Agora eu sou Amy Lee do Evanescence. Se estivéssemos conversando na rua ou apenas tomando uma xícara de café, informalmente - falaríamos sobre tudo mas, agora, falaremos principalmente sobre música, e essa é precisamente a diferença: o distanciamento do mundo real. Às vezes eu me sinto um pouco restrita, especialmente em momentos em que tudo gira em torno de mim e não olham para os outros. Então, precisei desse momento mas, também, de minha privacidade - poder estar em casa, sem estar de preto e com uma camada grossa de maquiagem. Eu amo animais e adoro cozinhar.
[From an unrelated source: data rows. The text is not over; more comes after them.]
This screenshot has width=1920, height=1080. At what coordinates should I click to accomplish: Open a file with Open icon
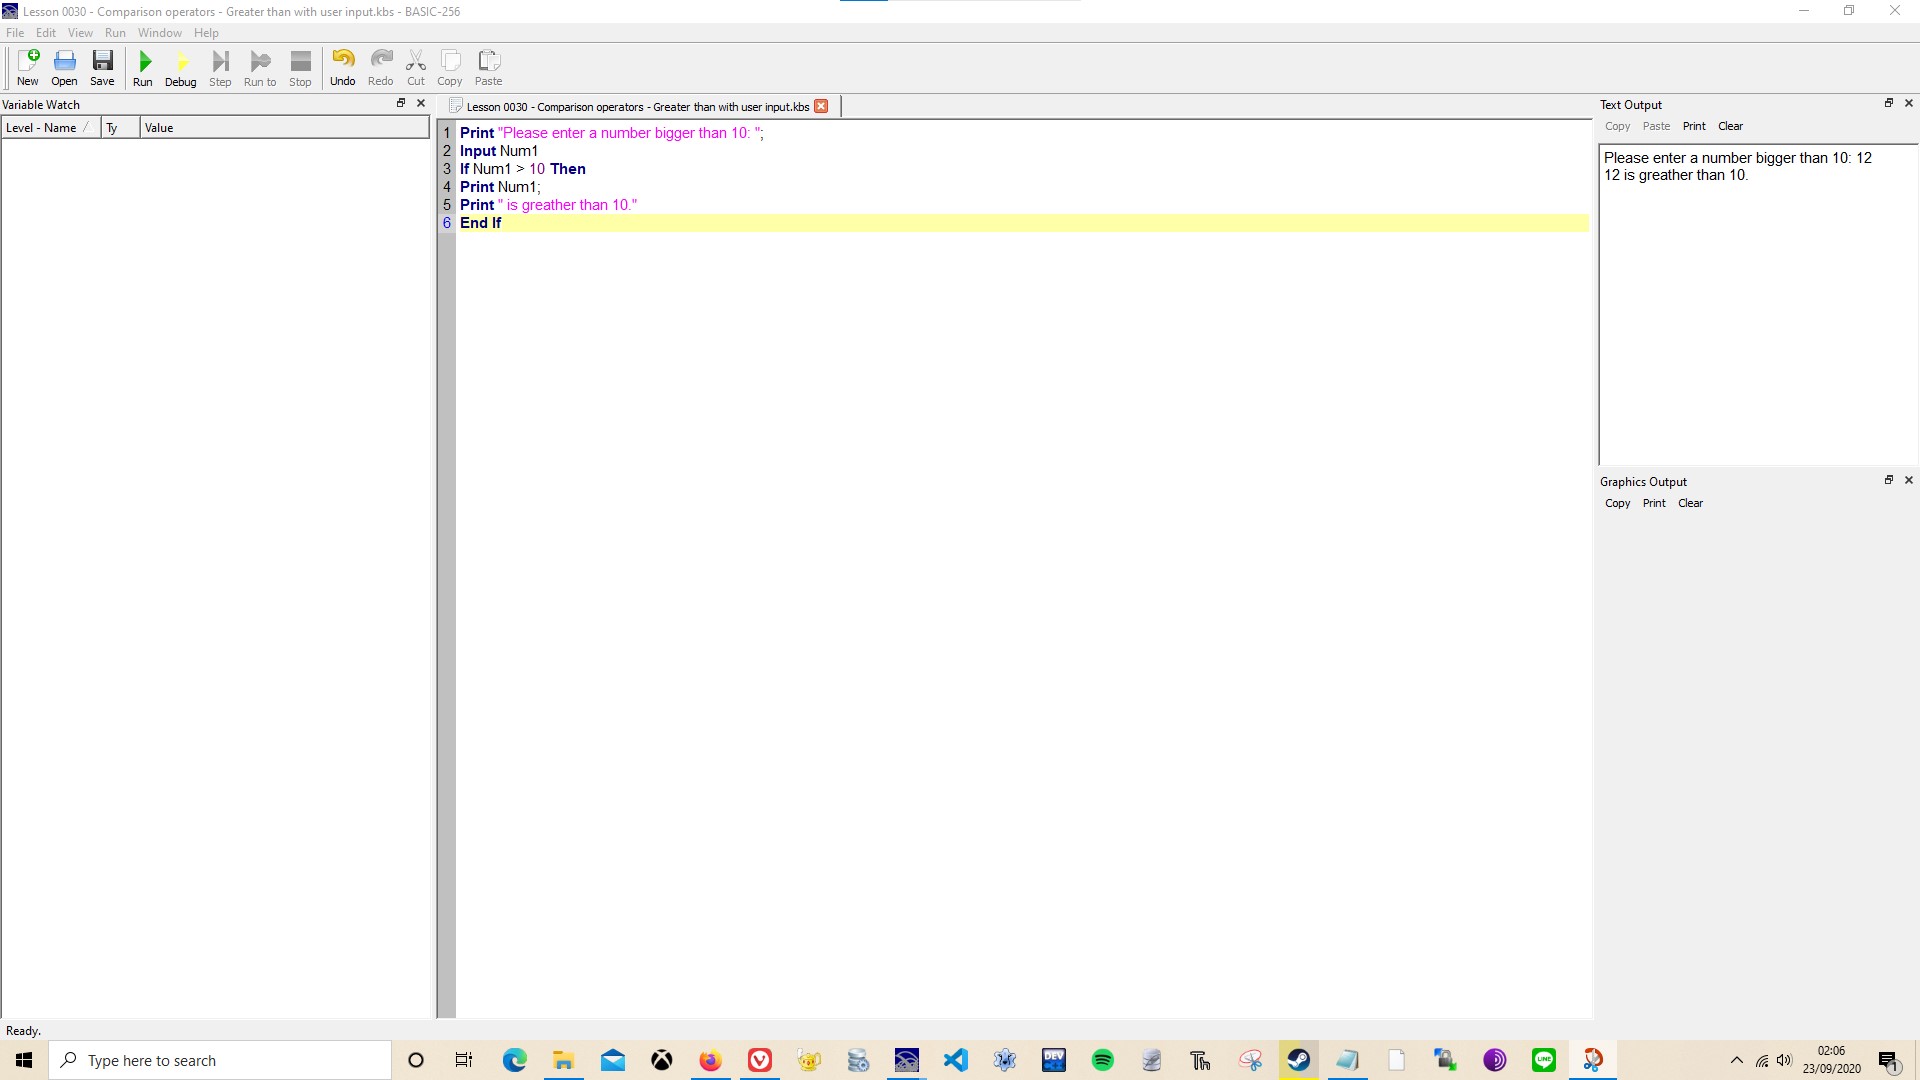coord(64,68)
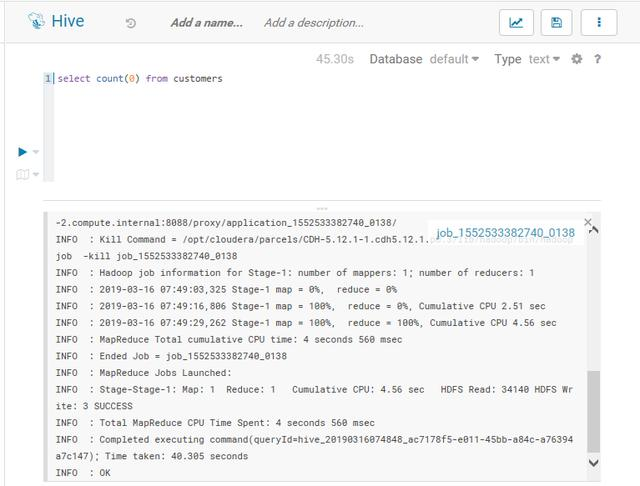Open the three-dot more options menu
This screenshot has width=640, height=486.
tap(599, 22)
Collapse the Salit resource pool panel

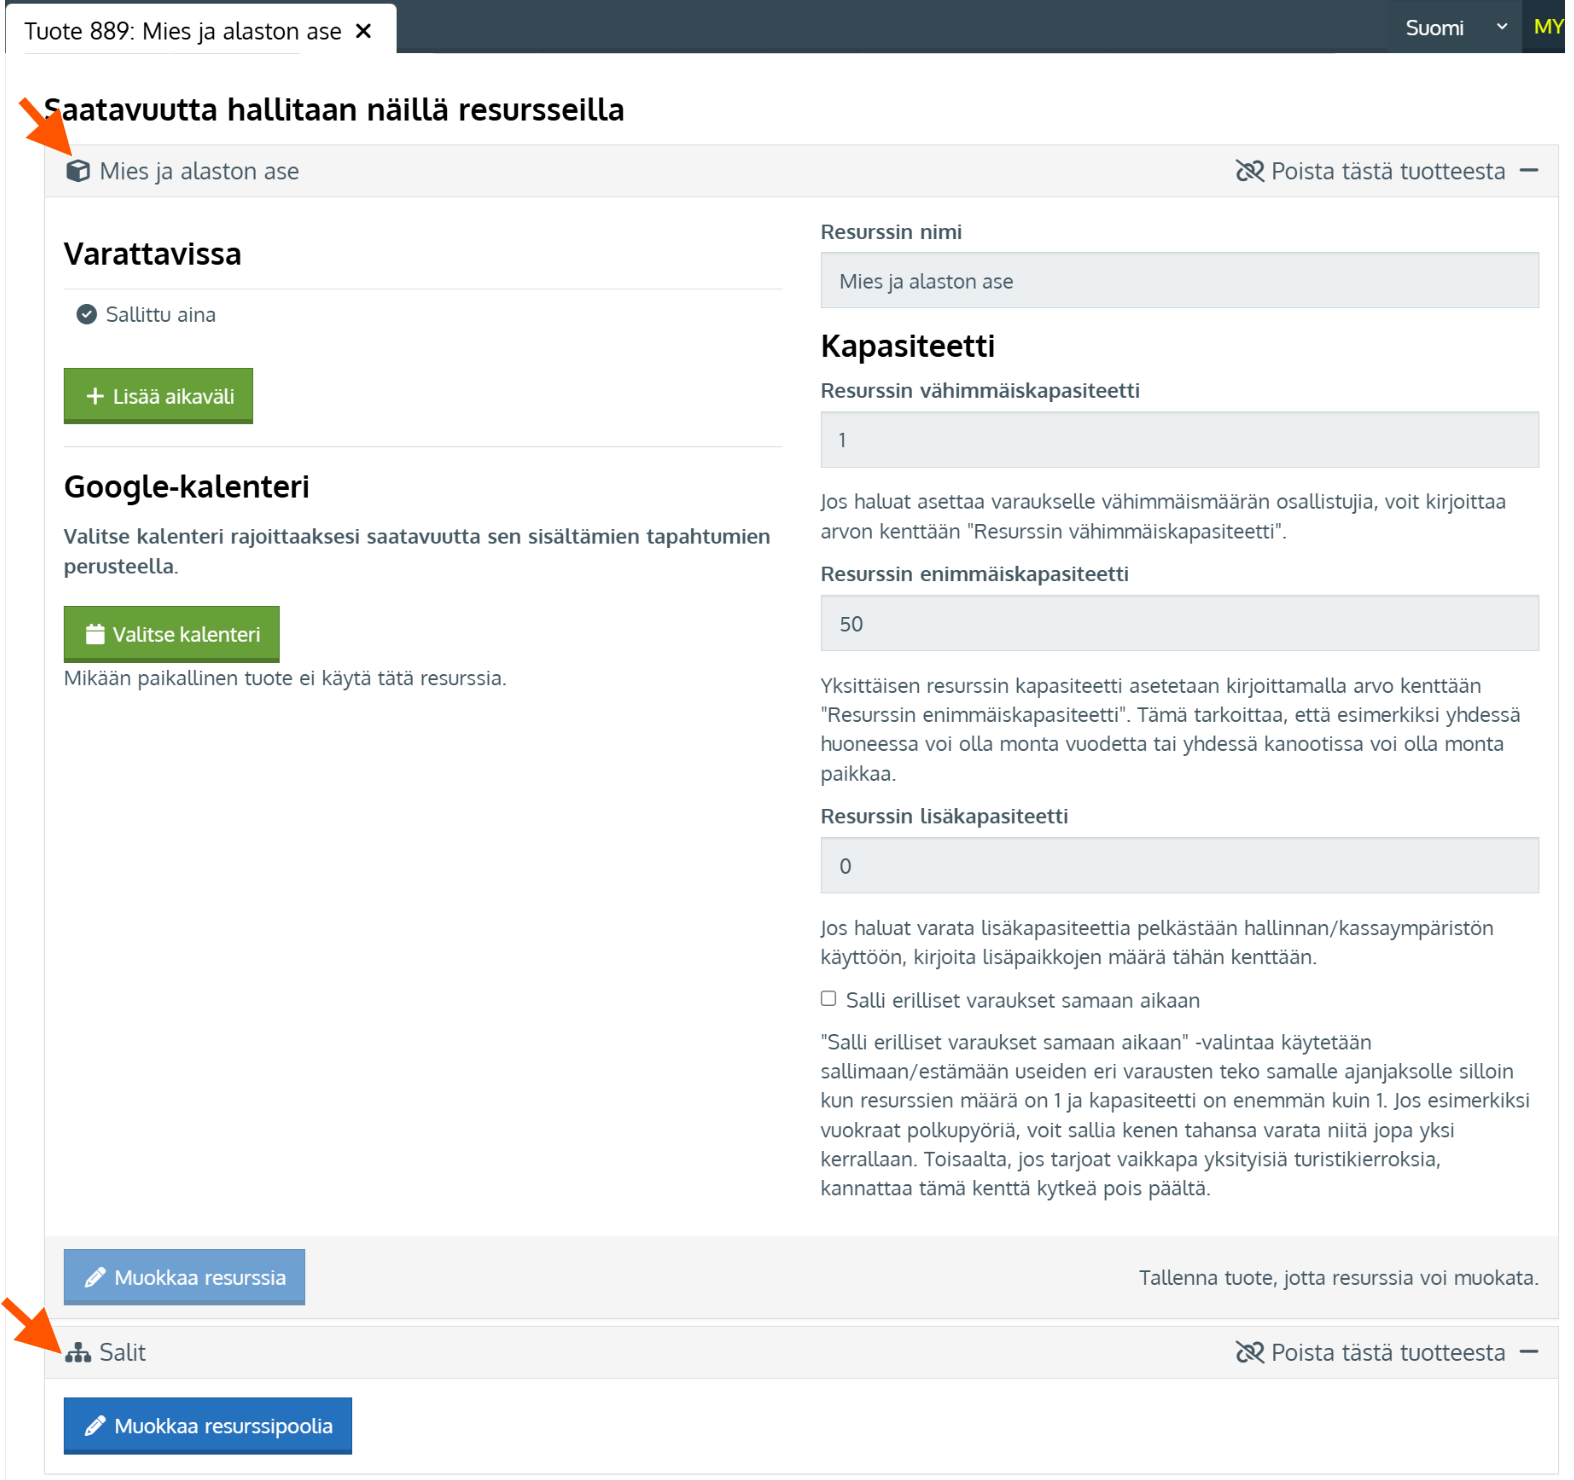(1528, 1352)
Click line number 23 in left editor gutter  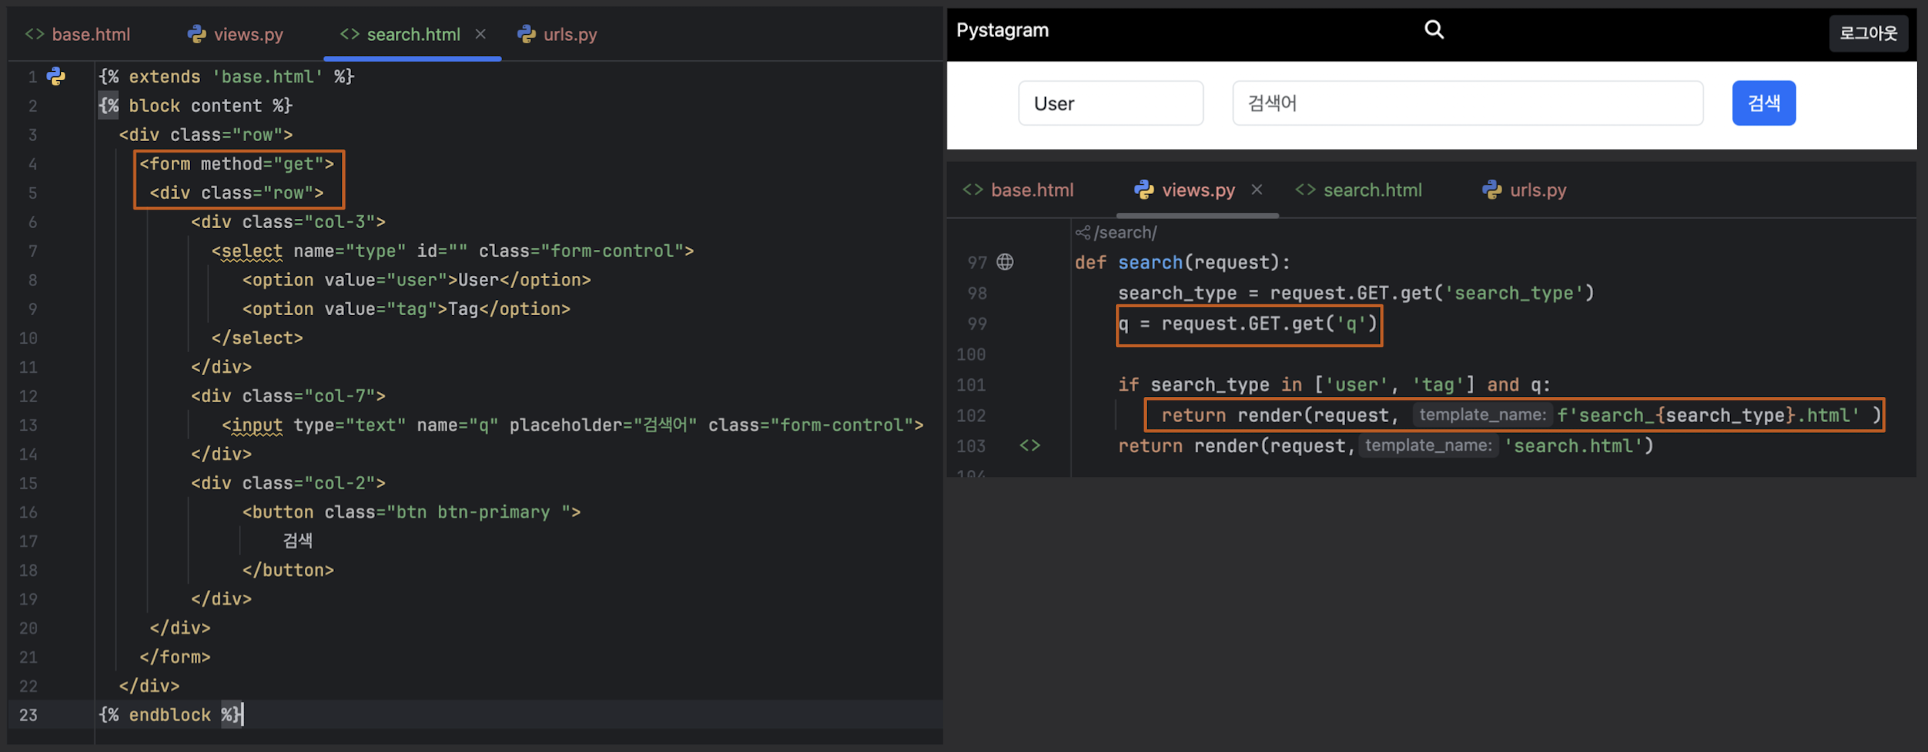[28, 715]
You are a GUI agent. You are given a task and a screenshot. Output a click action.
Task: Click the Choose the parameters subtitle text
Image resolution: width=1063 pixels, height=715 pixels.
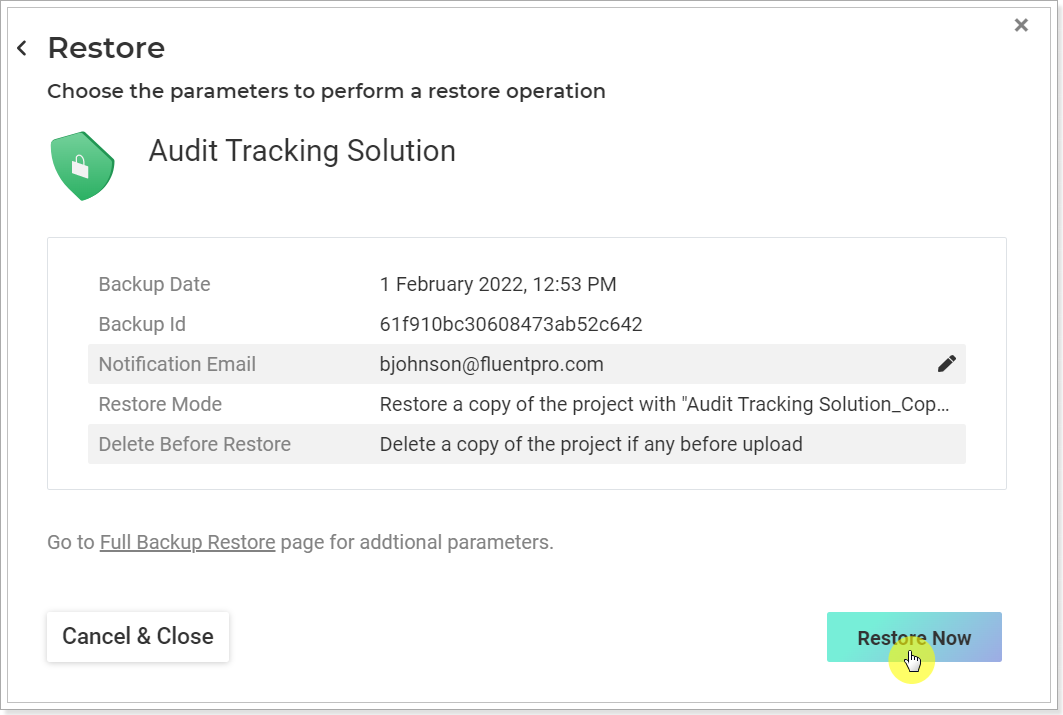coord(326,91)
Passar um período de quatro anos entre os álbuns pode ser identificado como uma "pausa artística"?Eu não sei. Eu compus novas canções mas, deve-se destacar, que sem qualquer intenção específica - apenas como única maneira para meu próprio entretenimento e fruição de arte. Entendo que compor música não deve ser algo subordinada a lançar um novo álbum a cada ano. Esses quatro anos foram o tempo que eu precisei para algum tipo de regeneração criativa. Estou no Evanescence há dez anos, então, precisava de um pouco de descanso.
E o futuro do Evanescence, o que saber por agora...
Estou ciente de que os nossos fãs estão morrendo de curiosidade para saber o que vai acontecer, mas sinceramente eu não sei. Soa como uma frase horrível, mas eu sigo a voz do meu coração e ele ainda não diz nada. Mas posso dizer que estamos trabalhando em um novo videoclipe - para a canção Lost in Paradise - que deve estar pronto em poucos meses.Haviam rumores de que o álbum seria composto de obras sinfônicas. O que é verdade nisso?
Presente: bandeira da República Tcheca
Absolutamente nada, embora eu espere por uma coisa dessas para daqui a algum tempo. Meu sonho secreto é fazer música para cinema. No passado, eu mesma estudei composições, mas, depois, recebi uma oferta para gravar o álbum e me tornei uma estrela do rock. (Risos)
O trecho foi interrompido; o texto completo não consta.